Лукьяновна крюковатыми пальцами отгребла с левой стороны клок пожелтелой седины и повернулась ко мне виском:
– Во, вишь?
Под откинутой прядью я с содроганием увидел багровые лохмотья уха.
– Это меня ихний снайпер. Промахнулся малость. Далековато было…
Она снова опустила вихор и ворчливо посетовала:
– Вот, не стала слышать… Звоны в голове… Другой раз ночью проснусь, а воробьи уже чирикают. Этак свиристят, ровно не поделили чего. Думаю, какие ж воробьи, ежли за окном темень?
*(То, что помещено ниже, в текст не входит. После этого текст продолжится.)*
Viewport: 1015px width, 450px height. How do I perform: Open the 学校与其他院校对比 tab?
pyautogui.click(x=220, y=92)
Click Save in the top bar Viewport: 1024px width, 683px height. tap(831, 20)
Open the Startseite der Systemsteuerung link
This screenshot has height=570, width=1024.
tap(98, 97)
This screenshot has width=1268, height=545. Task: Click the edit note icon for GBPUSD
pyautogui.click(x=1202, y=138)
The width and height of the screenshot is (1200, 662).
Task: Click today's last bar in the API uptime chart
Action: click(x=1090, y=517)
Да и смекну: это же у меня в голове пташки чирикают. А мне наш хвершал говорит, это, мол, от старости. За выплатное ранение не признают. Нету, говорят, состава членовредительства. Поранетое ухо, дескать, ни на чего не влияет… Да как же не влияет? Из-за этого я всю жизнь в платках проходила. Потому, может, и замуж не вышла. Кому я без уха нужна-то? Ну вот ты – взял бы бабу без уха? A-а, отводишь глаза! То-то! А тади, опосля войны, не такие в нетелях остались {82}.
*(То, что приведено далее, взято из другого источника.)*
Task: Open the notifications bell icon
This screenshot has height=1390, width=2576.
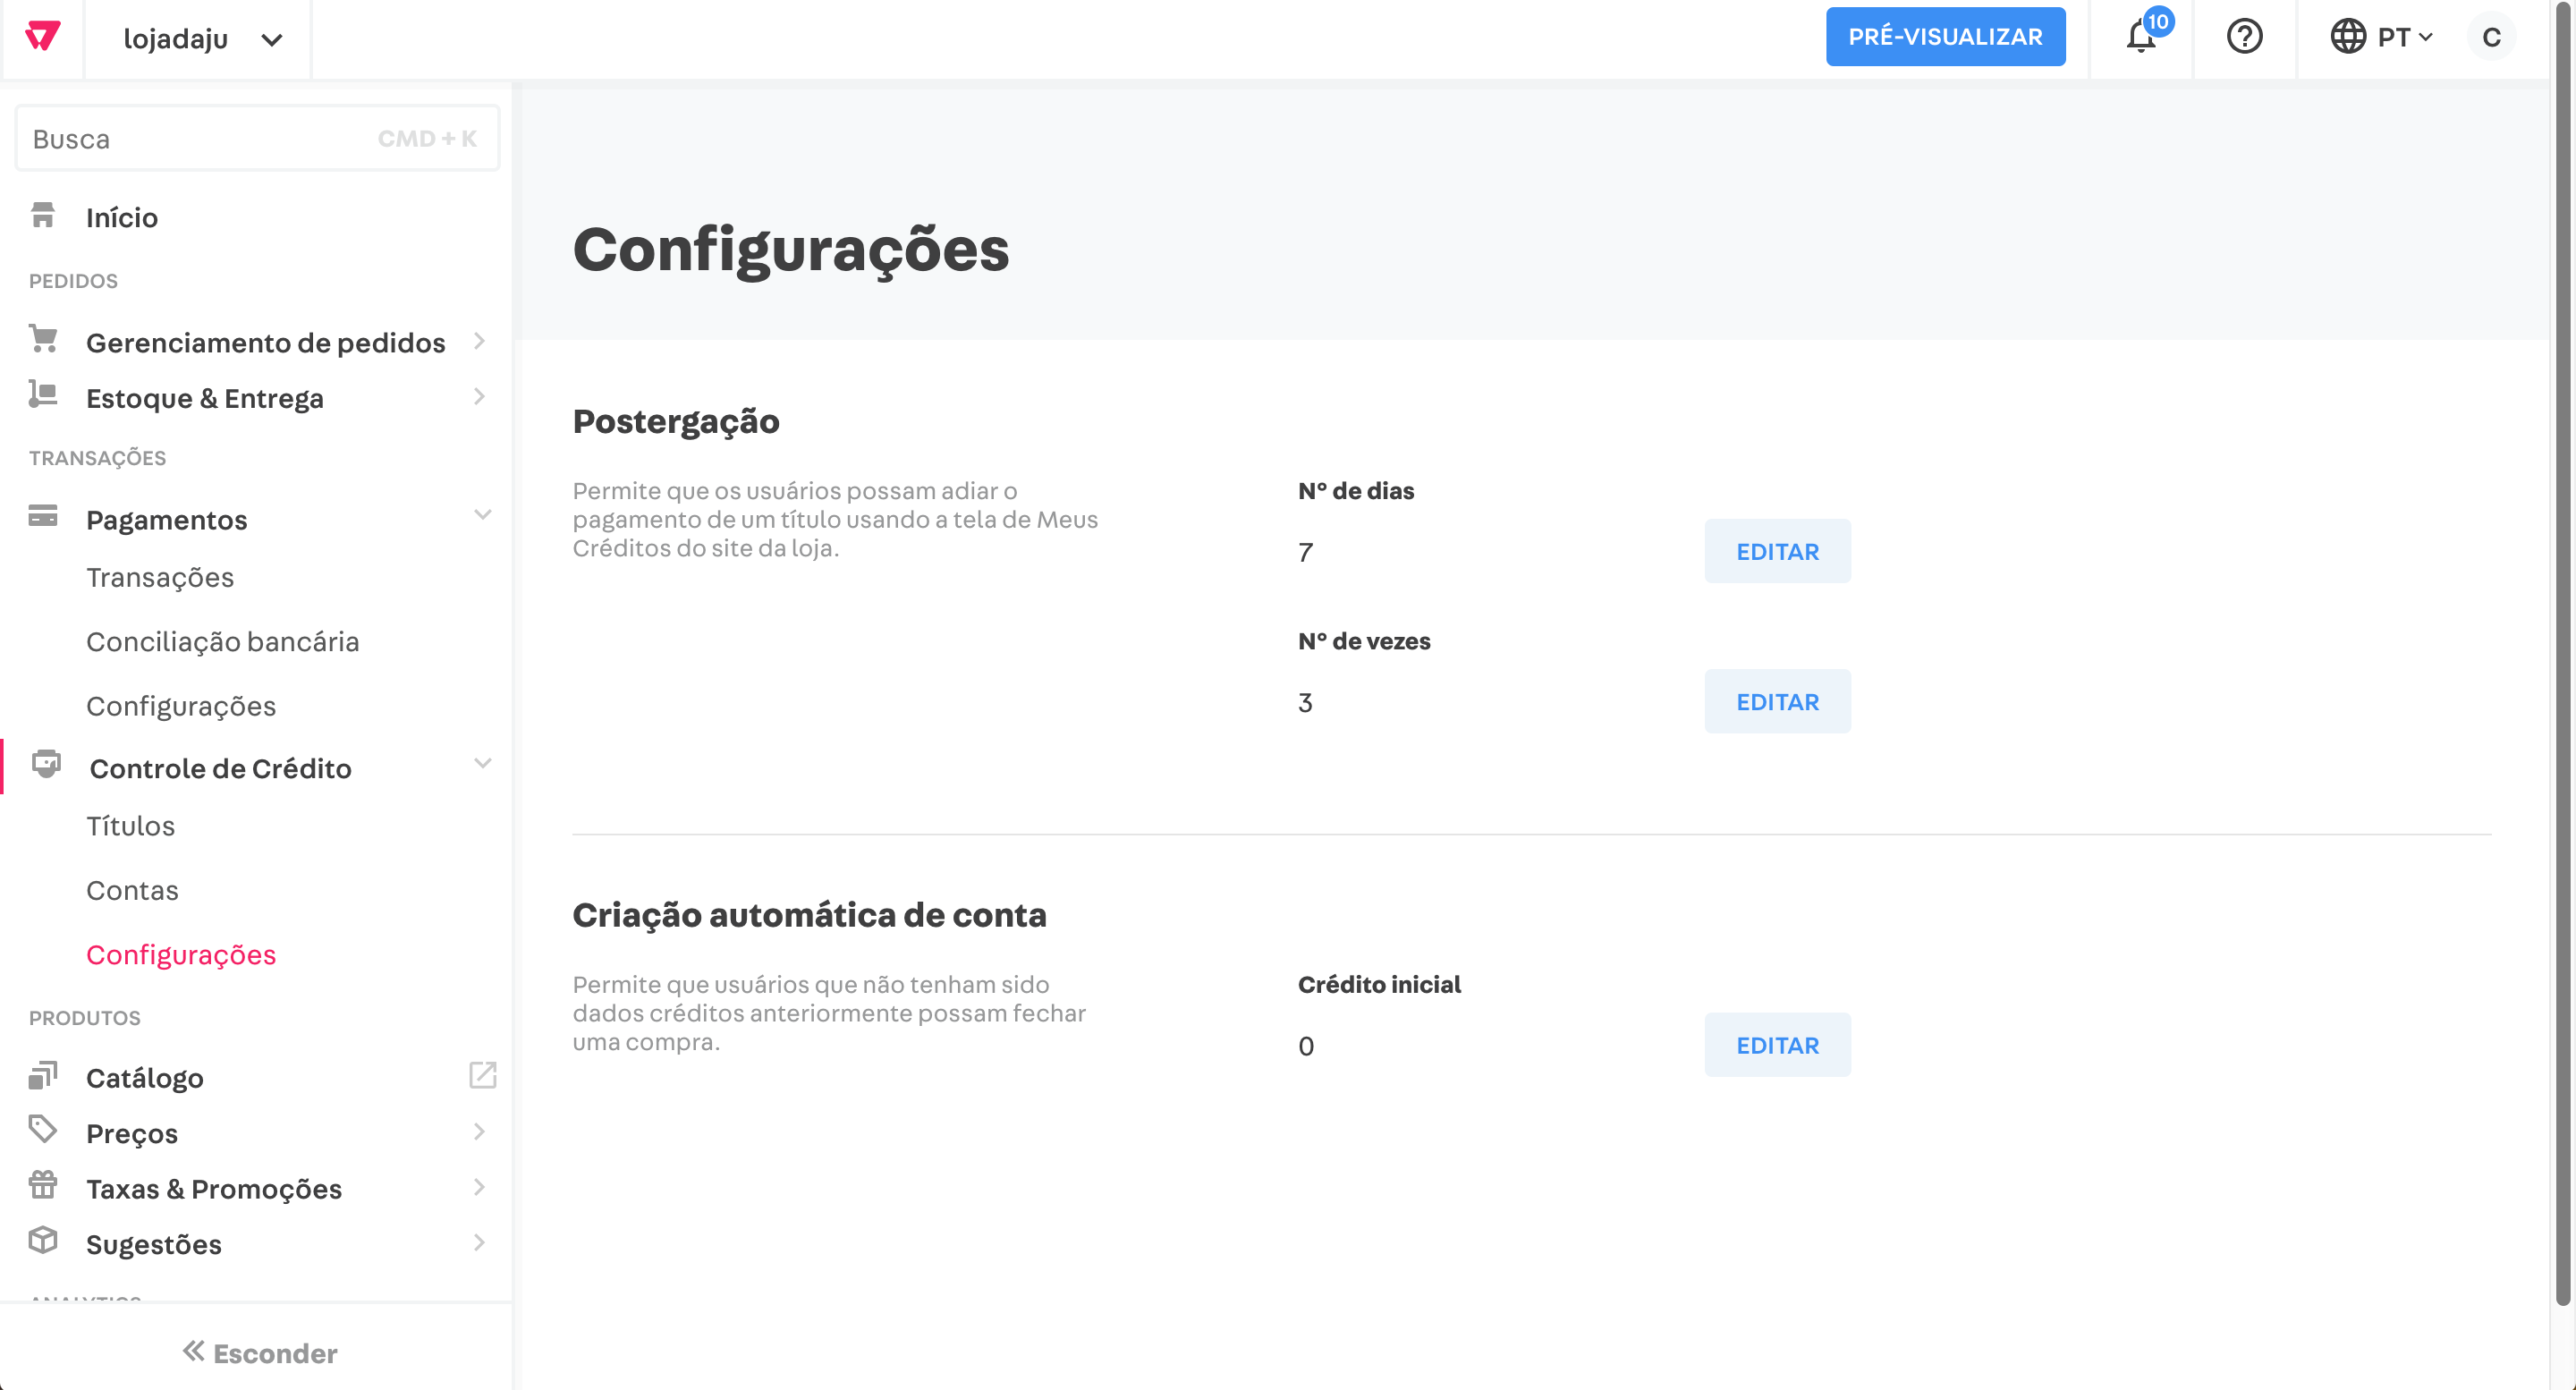Action: click(2140, 37)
– Но ведь дочь-то у тебя была? Значит, кому-то ты нравилась?
– А-а! – отмахнулась Лукьяновна.– То всё впопыхах да в лопухах…
Она ногтем поскребла что-то на халате, пообтряхивала то место ладошкой.
– И в каких же местах тебя ранило? – спросил я, чтобы отвести разговор от неприятной темы ее семейного неустройства. На каком фронте?
– А всё под Луками… А какой фронт, уж и не упомню. Многое из головы повыдуло. Где была, по каким местам на брюхе ползала… Тади, как ухо мне отшибло, всего-то и поошивалась я в санчасти недели две. Печки топила, старые бинты стирала, картошку чистила, пока ухо не засохло шкварками, да и опять – за винтовку. Взводный смеется: «Ты, Дуська, хоть в бинтах не высовывайся, намотай сверху обмотку, она зеленая, не так заметна. А то прошлый раз немец дуру дал, а теперь аккурат под бинты вмажет».
– Ну, а сама-то много нащелкала?
– Немцев-то? А леший их знает…
– Ты что же, счет не вела?
– А-а…– привычно отмахнулась Лукьяновна.
– Ну как же… Говорят, многие снайпера на прикладе зарубки делали. Кокнул немца – чик ножичком, кокнул другого – еще раз чикнул.
– Пустое! – поморщилась Лукьяновна.– То все газеты брехали. Откудова знать, попала пуля или промазала? Это тебе не в тире: не пойдешь потом проверять.
– Немец упал – значит, попала…
– Ну да! Немец те по передовой дуриком не ходит. Тем паче когда фронт намертво упрется: ни туда, ни сюда. Тади все в землю лезут, закапываются. Немец – где повыше, посуше, а наши – где пониже, пожиже…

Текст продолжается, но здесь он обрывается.